Architect Annabelle Selldorf designed the 122,000-square-foot building, which is slated to have 108,00 square feet of residential space, with about 14,000 square feet at the base for retail and a community facility, according to renderings released earlier this year.

The development has 20 in-contract sales with an average asking price of $6.1 million, or $3,332 per square foot, according to StreetEasy.

1 Seaport Residences
161 Maiden Lane
Developer: Fortis Property Group
Projected Sellout: $272 million
Units: 80
Type: New Construction

Fortis Property Group bought this two-parcel site on the waterfront in the Financial District for $64 million in 2013, and its offering plan was approved in February this year.

The 57-story residential tower will have 80 units, according to the filing. Based on the projected sellout, the average unit price at the property will come in at around $3.4 million. The building will feature a glass edged horizon pool, a misted waterfall passageway, a sun terrace, and a relaxation lounge.

The name of the building has proved a thorny issue. Last year, Jack Resnick & Sons filed a suit against Fortis, claiming the developer was infringing on trademark.
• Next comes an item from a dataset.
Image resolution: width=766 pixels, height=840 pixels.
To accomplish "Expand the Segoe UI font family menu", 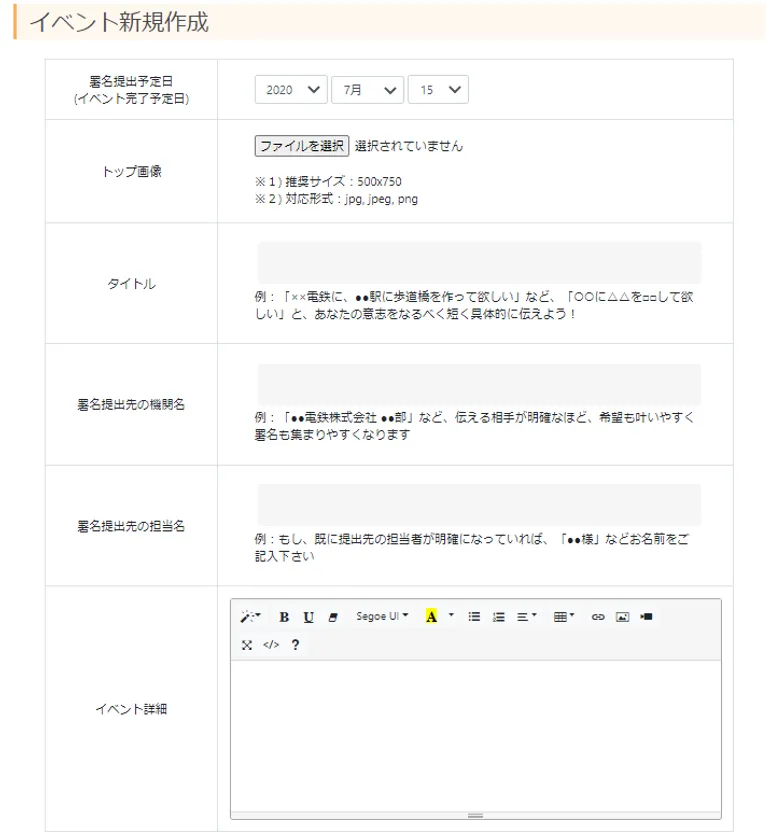I will [382, 617].
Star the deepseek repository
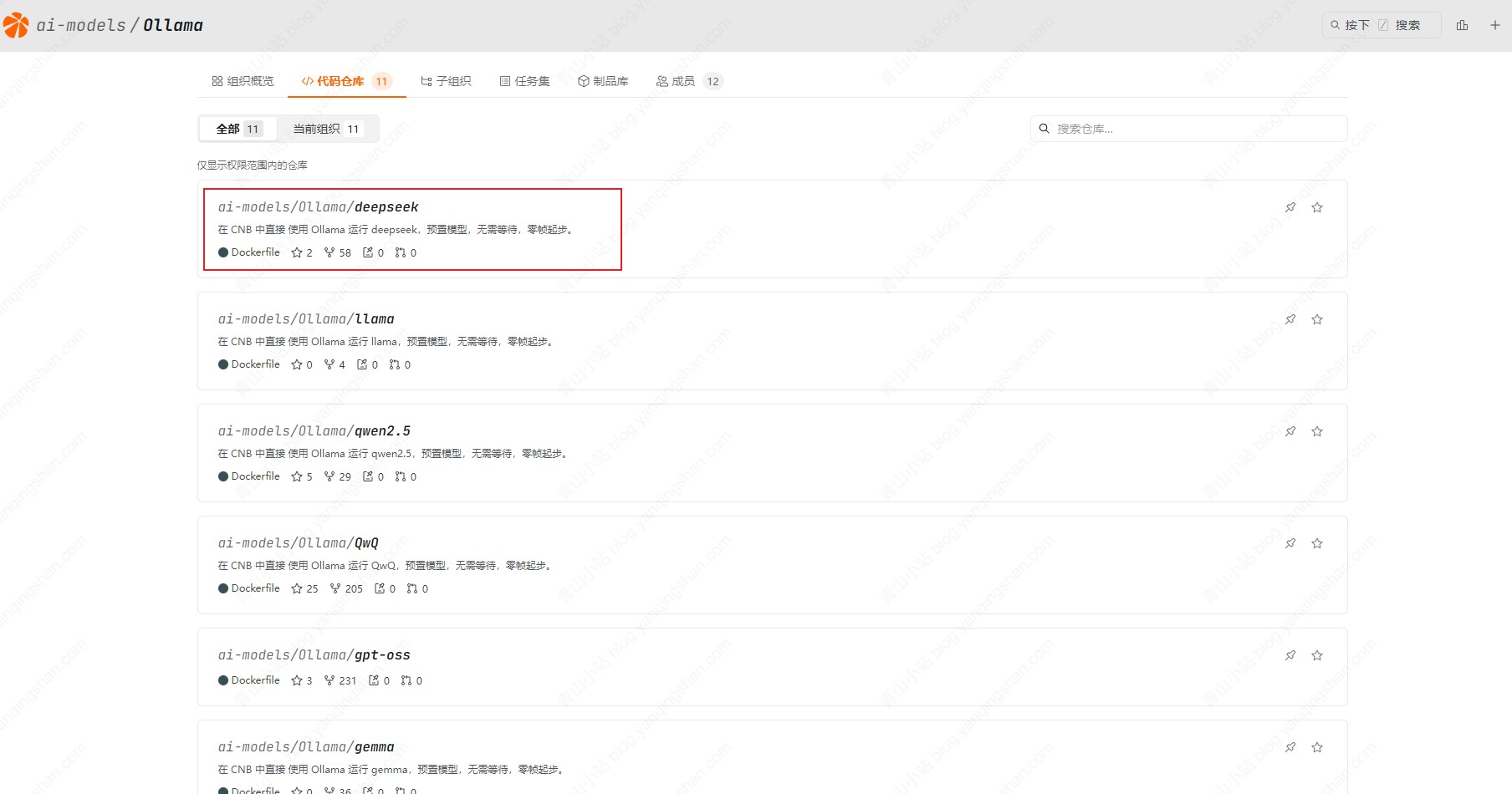This screenshot has height=794, width=1512. click(x=1317, y=207)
Resnick has a tower nearby at 199 Water Street, which is called “One Seaport Plaza.”

The two sides announced in December 2015 that they had resolved the matter, with Fortis agreeing to market 151 Maiden Lane as “1 Seaport” instead of “One Seaport.”

There are 43 apartments at the building under contract, according to StreetEasy, with an average asking price of $2.1 million, or $2,110 per square foot. There have been 15 previous sales at the building, with an average price of $6 million, or $2,789 per square foot.

Correction: An earlier version of this story identified Issac Hera as the CEO of Brack Capital Real Estate. It is now Shai Shamir.